- _WRITTEN PROBLEM A_:
Answer from the Spark notes:
(i) In which version was Schema RDD released as the DataFrame API?
(ii) In version 2.0, what is the DataFrame high-level API unified as?
(iii) Which three contexts does Spark Session merge?
- _WRITTEN PROBLEM B_:
Extract the span of the Spark notes that begins at the words "#open first spark" and stops after the words "print(spark_one)", copied without any change.

- _GIVEN TEXT_:
— Begin —
Tuesday, July 10, 2018

Spark samples (RDD, DataFrames,DSL)



SHARK :THE BEGGING OF THE API 
  • SQL using Spark execution engine
  • Evolved into Spark SQL in 1.0
SCHEMA RDD
  • RDD with schema information
  • For unit testing and debugging Spark SQL
  • Drew attention by spark developers
  • Released as DataFrame API in 1.3

SPARK SQL
  • Module for structured data processing
  • Schema give more information on the data
  • As it has the schema it can perform more optimizations
  • Interactive with SQL queries
  • Works with Hive
  • Any data source compatible with Spark
DATAFRAME
  • Distributed collection of Row objects
  • High level api is unified in version 2.0 as Dataset[Row]
  • Equivalent to a database table with rows and columns and known schema
  • Similar to dataframe in python
  • We can work with structured and unstructured data. Conversion to and from RDD is possible

QUERIES
  • Domain Specific Language(DSL)
  • Relational
  • Allows for optimizations
EXECUTION

SPARK SESSION
  • Entry point to spark SQL
  • Merges SQLContext, HiveContext and Spark context
  • It is possible to have multiple spark session
  • Independent SQLConf,UDF's and registered temporary views
  • Shared SparkContext and table cache
MULTIPLE SPARK SESSION
import findspark
findspark.init()

from pyspark.sql import SparkSession

#open first spark session 
spark_one = SparkSession \
    .builder \
    .appName("First spark session") \
    .getOrCreate()

#open second spark session 
spark_two = SparkSession \
    .builder \
    .appName("First spark session") \
    .getOrCreate()

print(spark_one)
print(spark_two)
— End —
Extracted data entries
— Begin —
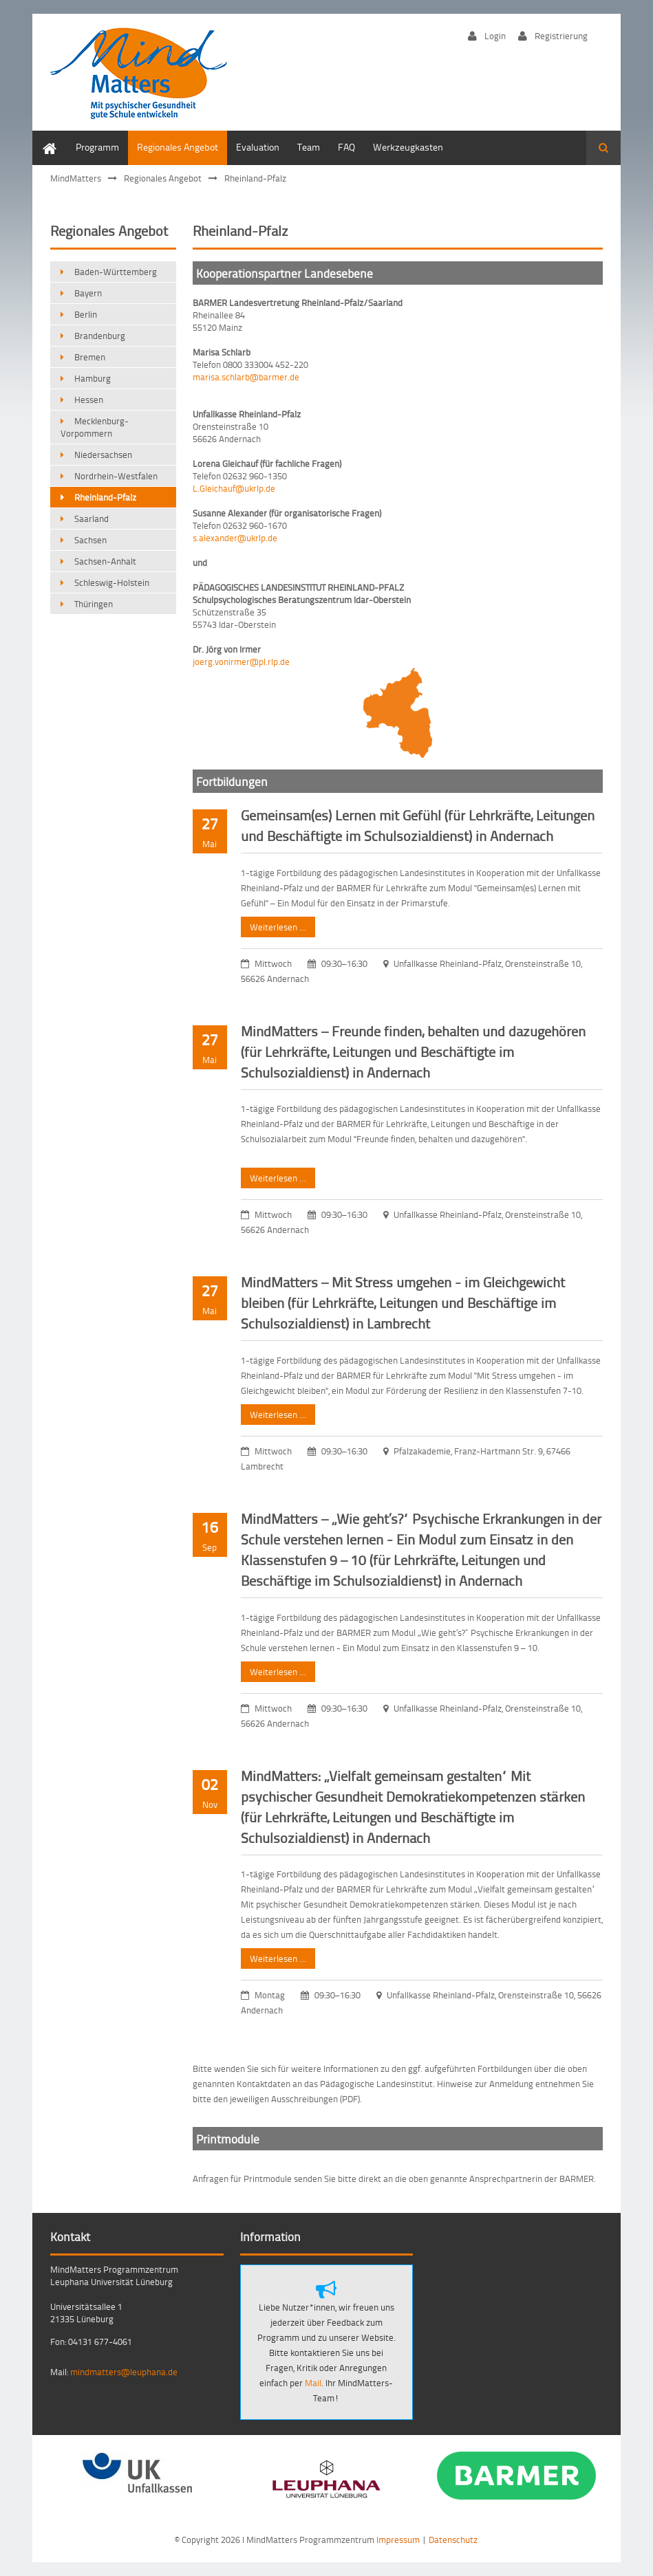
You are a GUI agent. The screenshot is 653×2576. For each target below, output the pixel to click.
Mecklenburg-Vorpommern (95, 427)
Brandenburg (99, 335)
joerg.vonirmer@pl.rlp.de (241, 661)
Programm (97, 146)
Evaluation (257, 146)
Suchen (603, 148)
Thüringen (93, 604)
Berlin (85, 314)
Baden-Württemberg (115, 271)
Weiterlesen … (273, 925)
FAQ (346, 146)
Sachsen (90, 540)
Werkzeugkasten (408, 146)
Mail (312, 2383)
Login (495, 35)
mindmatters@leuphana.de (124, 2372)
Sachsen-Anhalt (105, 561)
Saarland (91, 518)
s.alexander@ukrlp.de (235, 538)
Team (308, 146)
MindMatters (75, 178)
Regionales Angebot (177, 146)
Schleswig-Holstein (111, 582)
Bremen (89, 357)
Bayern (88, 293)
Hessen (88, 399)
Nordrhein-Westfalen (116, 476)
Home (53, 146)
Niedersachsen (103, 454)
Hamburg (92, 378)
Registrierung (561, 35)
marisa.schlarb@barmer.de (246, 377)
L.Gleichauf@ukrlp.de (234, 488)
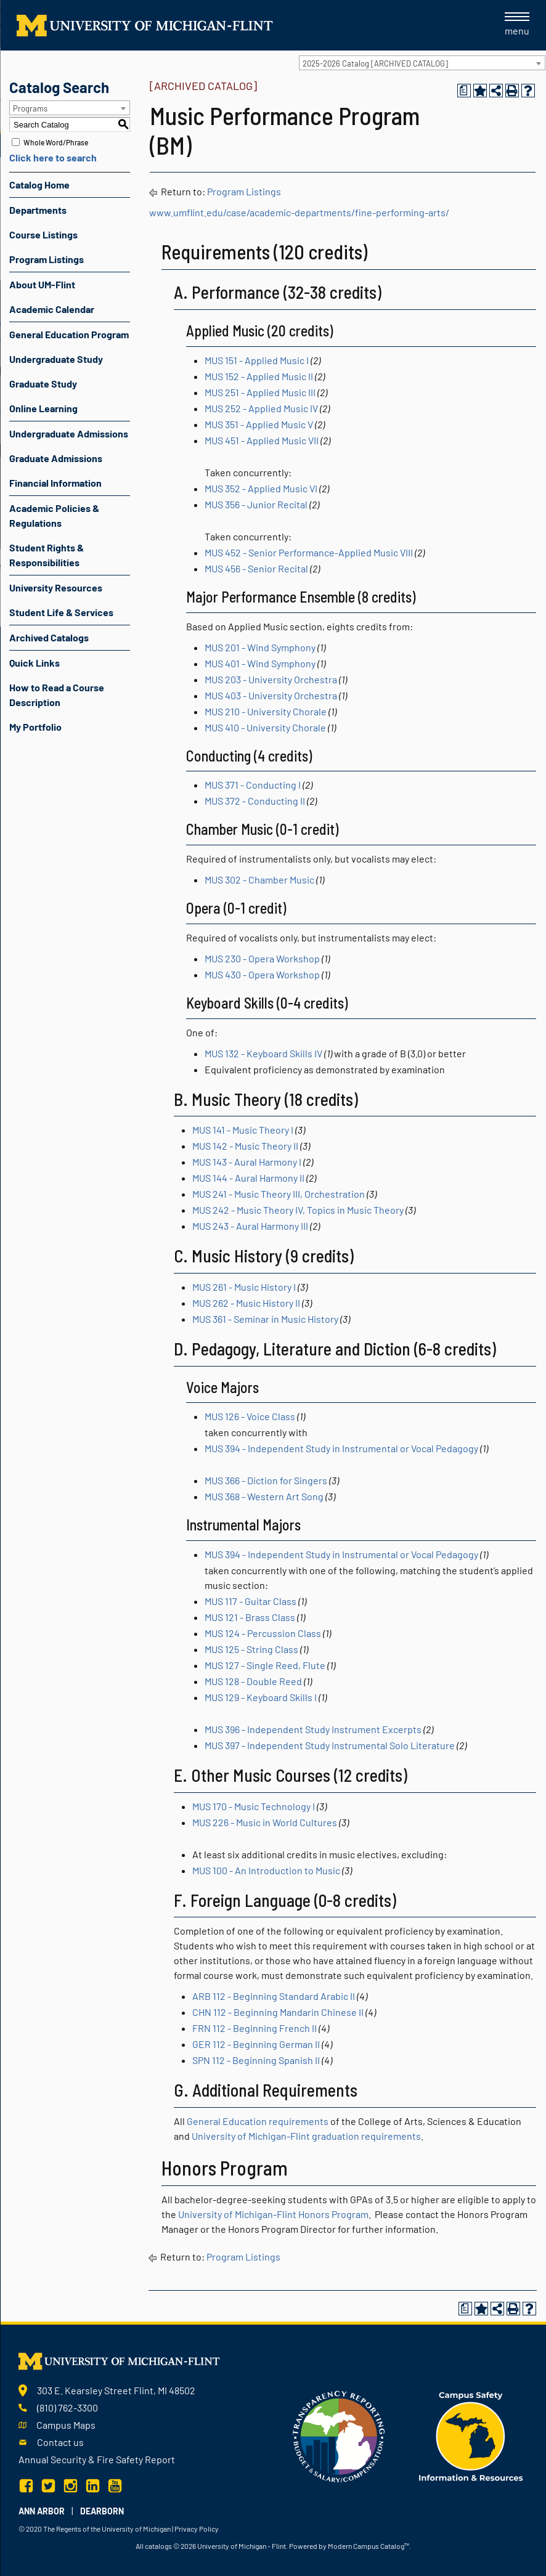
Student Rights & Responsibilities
— End —
- _WRITTEN RESPONSE A_:
(i) 1.3
(ii) Dataset[Row]
(iii) SQLContext, HiveContext and Spark context

- _WRITTEN RESPONSE B_:
#open first spark session 
spark_one = SparkSession \
    .builder \
    .appName("First spark session") \
    .getOrCreate()

#open second spark session 
spark_two = SparkSession \
    .builder \
    .appName("First spark session") \
    .getOrCreate()

print(spark_one)